Sacre bleu I ate some crisps yesterday...

It’s easy to get sanctimonious about foods but at least we all know that by choosing foods with less added sugar, and non-processed foods by definition will have nothing added, we are helping our own health, and our NHS.

Last week I wrote about low-sugar breakfast and lunch. It’s not so difficult to cook low-sugar evening meals either. Harissa chicken has become a favourite of ours as has a meal of salmon, sea bass and meat balls.

Harissa powder is available at many farm shops. The recipe below contains 2g sugar.

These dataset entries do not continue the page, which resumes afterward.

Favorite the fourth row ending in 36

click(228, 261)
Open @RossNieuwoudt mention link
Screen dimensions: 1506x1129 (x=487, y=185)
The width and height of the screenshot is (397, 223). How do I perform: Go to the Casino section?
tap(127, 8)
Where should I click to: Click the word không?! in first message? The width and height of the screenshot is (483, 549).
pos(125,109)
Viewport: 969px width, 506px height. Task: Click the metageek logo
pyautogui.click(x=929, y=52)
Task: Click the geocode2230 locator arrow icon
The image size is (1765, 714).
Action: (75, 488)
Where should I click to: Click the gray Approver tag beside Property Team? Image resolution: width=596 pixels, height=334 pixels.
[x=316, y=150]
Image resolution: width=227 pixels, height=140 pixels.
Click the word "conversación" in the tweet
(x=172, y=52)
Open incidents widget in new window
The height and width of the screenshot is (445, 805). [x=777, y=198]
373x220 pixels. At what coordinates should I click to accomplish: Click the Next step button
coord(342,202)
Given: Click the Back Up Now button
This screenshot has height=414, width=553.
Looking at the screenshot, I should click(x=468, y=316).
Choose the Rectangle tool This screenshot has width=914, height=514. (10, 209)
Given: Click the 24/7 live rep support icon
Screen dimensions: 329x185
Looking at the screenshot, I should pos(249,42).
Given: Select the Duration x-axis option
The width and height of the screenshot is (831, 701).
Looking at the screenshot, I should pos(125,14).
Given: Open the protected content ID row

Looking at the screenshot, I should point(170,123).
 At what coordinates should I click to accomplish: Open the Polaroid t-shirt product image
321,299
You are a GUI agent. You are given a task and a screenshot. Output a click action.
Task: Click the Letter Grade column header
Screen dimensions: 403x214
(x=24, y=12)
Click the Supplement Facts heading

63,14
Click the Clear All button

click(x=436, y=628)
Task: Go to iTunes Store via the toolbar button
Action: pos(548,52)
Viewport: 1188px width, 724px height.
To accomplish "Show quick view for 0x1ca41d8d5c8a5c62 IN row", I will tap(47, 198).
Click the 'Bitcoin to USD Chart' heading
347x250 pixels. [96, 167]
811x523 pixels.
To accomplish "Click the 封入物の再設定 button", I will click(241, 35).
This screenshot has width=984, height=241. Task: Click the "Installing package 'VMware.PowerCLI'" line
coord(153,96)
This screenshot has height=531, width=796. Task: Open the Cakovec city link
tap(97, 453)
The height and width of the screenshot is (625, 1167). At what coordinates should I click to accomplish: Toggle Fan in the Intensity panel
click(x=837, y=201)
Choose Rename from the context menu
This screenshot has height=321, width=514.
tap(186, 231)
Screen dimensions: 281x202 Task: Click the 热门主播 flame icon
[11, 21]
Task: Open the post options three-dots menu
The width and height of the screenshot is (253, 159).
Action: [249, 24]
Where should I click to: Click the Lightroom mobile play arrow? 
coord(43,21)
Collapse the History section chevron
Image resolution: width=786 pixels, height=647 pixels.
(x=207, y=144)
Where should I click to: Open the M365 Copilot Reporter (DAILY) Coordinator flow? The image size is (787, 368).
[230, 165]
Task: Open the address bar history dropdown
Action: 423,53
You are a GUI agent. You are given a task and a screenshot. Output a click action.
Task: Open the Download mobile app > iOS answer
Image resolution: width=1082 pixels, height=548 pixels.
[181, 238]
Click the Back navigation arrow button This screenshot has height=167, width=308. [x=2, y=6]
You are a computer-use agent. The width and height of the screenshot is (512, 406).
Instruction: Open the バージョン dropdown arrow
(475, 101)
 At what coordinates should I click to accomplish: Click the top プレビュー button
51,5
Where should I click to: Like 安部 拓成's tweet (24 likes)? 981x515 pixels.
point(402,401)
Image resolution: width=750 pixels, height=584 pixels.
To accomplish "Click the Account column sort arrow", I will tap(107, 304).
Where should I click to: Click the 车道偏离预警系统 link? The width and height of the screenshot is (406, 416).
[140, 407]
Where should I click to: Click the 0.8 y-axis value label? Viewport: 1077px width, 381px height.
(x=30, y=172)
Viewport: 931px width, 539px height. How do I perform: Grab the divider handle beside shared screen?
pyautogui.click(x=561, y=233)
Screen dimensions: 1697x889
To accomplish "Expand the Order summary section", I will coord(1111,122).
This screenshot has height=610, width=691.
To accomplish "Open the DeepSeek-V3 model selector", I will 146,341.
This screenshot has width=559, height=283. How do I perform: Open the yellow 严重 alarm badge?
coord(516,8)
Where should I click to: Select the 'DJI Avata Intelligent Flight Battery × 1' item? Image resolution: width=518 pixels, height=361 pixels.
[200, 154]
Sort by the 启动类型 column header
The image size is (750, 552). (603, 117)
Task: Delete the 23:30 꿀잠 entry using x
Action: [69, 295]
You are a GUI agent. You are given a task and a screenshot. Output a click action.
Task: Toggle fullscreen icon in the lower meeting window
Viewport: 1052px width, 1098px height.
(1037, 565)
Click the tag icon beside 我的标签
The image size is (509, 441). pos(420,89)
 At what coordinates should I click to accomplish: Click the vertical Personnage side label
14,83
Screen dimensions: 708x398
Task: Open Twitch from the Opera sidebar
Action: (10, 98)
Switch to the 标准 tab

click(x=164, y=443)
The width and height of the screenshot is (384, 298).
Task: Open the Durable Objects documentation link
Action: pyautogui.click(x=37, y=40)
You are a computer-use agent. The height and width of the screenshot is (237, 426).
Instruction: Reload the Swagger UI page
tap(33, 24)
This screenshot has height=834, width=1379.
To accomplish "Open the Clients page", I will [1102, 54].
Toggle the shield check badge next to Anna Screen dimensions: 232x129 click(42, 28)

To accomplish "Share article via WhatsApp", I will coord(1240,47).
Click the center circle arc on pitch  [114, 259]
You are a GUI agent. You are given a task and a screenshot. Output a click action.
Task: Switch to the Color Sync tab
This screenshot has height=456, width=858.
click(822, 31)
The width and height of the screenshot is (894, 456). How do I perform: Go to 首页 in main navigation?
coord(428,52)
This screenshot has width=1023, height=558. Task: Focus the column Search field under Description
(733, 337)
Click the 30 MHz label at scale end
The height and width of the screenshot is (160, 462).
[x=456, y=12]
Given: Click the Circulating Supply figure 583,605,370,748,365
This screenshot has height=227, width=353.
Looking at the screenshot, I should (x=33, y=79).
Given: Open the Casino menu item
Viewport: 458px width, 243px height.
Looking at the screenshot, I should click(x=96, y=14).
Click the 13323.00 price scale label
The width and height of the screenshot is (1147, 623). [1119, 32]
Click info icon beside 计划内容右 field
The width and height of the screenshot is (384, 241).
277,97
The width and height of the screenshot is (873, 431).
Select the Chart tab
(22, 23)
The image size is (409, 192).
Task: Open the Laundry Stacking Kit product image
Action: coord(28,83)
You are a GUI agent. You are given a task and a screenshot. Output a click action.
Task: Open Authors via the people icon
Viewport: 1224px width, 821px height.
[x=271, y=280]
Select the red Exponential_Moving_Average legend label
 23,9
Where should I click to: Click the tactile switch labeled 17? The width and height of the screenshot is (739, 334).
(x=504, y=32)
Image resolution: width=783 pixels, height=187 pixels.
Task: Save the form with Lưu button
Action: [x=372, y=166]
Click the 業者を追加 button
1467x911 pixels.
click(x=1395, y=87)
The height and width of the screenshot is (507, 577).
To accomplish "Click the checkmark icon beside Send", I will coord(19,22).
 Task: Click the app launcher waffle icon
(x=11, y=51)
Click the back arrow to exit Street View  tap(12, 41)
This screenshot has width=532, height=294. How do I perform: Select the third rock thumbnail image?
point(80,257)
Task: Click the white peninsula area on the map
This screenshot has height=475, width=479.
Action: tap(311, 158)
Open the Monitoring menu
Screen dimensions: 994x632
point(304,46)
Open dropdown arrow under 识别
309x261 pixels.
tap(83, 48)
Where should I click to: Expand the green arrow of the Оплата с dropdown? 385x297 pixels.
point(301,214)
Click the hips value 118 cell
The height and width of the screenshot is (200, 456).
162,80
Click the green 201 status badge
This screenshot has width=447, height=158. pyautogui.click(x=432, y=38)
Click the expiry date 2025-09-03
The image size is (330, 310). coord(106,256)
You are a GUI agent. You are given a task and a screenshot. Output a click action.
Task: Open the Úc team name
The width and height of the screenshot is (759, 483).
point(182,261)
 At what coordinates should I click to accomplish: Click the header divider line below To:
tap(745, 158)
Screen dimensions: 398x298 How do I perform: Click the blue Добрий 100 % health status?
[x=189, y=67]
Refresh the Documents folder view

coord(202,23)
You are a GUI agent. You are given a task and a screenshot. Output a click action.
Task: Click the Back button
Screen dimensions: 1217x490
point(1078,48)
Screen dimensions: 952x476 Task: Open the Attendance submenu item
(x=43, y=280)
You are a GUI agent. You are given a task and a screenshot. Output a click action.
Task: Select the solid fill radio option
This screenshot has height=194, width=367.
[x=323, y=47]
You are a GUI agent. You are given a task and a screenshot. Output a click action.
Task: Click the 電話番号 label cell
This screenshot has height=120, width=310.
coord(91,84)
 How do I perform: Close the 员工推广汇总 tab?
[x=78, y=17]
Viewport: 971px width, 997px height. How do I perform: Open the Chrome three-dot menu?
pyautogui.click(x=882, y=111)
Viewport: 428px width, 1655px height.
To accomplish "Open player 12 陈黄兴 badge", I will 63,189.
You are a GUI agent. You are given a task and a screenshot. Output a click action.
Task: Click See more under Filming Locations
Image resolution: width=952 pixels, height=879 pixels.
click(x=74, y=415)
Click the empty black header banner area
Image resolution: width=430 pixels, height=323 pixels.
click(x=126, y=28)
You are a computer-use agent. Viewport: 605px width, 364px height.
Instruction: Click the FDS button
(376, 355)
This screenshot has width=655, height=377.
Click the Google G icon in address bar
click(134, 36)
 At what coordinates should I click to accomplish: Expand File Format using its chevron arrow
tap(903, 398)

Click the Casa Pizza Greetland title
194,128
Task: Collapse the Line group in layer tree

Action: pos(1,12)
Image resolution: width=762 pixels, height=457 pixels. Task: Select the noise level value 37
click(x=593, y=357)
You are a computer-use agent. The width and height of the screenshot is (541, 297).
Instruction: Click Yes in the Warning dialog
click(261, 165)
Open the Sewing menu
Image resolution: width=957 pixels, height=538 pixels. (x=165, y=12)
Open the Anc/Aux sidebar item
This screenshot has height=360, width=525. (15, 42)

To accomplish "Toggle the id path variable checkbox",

4 skinless chicken breasts
2 tsp harissa (*cinnamon, cumin, coriander, chilli flakes mixed)
- salt, cumin, chilli, coriander, garlic, mint, caraway, cayenne
1 tsp olive oil
1 tsp dried oregano
250g pack cherry tomatoes - we are still picking ours but now we're into October it won't be for much longer
a handful of olives 

  • Heat oven to 200C/fan 180C/gas 6. Put the chicken into a medium roasting tray, then rub with the harissa, oil and oregano.
  • Cover with foil and roast for 5 mins, then remove the foil and add the cherry tomatoes and olives to the tray. Roast for 10 mins more until the tomato skins start to split and the chicken is cooked through. Serve with sweet potatoes - which have a lower GI than ordinary spuds. 
Another low GI food you can try with chicken, any poultry or a fish fillet, is wild rice. You don't have to fill up on white rice, pasta nor white potato, but you do need some carb, the lower the GI the better. 

Low GI foods help blood sugar to remain stable and, along with not eating added sugars, reduce the risk of obesity and type 2 diabetes which are spreading across the industrialised world like wildfire.